MATERIAL FOR THIS TASK »
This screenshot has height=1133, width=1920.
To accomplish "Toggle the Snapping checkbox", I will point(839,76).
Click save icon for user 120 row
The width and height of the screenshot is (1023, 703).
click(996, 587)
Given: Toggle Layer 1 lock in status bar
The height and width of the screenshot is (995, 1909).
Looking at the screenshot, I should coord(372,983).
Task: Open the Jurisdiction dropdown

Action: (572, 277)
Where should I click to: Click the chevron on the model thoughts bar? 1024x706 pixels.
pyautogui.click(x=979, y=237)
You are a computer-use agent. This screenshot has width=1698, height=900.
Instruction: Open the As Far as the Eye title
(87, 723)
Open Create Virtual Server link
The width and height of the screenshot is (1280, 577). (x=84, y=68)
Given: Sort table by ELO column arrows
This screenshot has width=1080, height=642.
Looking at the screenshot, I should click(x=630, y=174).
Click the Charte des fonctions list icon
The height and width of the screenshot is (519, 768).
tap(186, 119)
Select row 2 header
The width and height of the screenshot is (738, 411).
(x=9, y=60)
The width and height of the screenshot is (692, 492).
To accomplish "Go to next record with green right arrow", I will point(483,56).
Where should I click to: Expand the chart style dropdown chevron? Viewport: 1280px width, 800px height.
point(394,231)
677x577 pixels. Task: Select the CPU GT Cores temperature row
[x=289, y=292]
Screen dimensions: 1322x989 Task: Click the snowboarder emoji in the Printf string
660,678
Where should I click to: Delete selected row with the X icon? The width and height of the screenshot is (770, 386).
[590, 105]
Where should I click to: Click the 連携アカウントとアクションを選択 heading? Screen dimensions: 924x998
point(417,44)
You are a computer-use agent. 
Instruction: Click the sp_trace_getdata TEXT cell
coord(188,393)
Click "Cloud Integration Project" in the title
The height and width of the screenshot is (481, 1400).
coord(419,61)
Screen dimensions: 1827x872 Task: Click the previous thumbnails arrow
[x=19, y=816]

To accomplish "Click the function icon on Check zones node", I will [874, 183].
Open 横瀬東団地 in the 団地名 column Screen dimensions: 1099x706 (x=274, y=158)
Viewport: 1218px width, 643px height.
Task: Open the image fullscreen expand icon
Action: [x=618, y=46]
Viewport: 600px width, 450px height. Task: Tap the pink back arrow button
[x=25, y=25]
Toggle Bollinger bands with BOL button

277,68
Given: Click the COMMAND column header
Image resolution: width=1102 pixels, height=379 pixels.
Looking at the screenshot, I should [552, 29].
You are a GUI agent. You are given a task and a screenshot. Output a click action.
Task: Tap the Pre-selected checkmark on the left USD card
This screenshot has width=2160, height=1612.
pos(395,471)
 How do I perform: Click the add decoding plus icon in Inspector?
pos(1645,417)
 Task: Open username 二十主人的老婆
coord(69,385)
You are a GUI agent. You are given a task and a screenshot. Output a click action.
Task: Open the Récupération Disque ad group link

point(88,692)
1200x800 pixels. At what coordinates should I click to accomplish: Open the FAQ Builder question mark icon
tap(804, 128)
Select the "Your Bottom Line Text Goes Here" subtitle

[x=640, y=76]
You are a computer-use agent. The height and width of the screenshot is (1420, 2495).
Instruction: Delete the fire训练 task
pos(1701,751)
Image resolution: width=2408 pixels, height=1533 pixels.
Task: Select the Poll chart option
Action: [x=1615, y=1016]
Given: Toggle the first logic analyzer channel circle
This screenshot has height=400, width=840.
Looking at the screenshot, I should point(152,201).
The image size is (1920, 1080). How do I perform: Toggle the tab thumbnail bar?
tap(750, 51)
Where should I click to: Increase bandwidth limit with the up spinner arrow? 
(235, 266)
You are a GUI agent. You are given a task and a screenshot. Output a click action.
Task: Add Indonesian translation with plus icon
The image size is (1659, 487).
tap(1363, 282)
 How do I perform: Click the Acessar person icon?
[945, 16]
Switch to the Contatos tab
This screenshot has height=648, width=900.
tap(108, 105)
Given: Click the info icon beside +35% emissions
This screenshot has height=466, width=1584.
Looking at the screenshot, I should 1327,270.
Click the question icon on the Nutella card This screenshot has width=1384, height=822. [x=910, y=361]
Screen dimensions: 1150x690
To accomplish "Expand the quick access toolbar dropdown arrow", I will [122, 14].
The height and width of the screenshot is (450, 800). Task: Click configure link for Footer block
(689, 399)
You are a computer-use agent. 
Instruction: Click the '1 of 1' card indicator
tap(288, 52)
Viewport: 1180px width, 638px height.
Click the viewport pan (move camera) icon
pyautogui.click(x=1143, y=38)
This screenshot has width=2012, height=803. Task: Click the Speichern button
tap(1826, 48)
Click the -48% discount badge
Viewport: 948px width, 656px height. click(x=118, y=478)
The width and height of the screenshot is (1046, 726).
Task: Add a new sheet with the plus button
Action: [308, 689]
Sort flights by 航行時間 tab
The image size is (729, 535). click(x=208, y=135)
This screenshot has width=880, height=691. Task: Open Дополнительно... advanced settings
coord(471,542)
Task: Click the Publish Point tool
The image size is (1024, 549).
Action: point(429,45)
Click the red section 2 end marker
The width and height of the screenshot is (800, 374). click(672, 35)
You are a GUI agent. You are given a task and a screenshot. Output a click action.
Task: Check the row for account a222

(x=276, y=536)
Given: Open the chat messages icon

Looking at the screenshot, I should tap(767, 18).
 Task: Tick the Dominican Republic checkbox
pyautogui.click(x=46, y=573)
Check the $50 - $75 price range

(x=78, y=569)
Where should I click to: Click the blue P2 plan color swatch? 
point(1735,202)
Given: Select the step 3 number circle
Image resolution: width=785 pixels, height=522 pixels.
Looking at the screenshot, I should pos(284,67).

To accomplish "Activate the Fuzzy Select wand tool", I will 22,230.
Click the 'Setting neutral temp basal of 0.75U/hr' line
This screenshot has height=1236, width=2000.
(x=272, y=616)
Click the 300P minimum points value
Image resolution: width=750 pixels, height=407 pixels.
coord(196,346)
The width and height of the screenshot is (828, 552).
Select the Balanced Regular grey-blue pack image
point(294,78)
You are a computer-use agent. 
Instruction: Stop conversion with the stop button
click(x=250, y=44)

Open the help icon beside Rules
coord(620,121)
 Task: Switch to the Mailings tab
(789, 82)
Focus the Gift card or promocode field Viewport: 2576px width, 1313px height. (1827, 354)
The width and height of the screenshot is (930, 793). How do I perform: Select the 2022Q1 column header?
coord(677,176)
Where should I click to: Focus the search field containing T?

SET TASK »
Rewrite the stretch from the line containing "Focus the Gift" through the end of the material, replacing "field" with "input" and leaving everything else unchanged.

WRITTEN REPLY »
Focus the Gift card or promocode input Viewport: 2576px width, 1313px height. (1827, 354)
The width and height of the screenshot is (930, 793). How do I perform: Select the 2022Q1 column header?
coord(677,176)
Where should I click to: Focus the search input containing T?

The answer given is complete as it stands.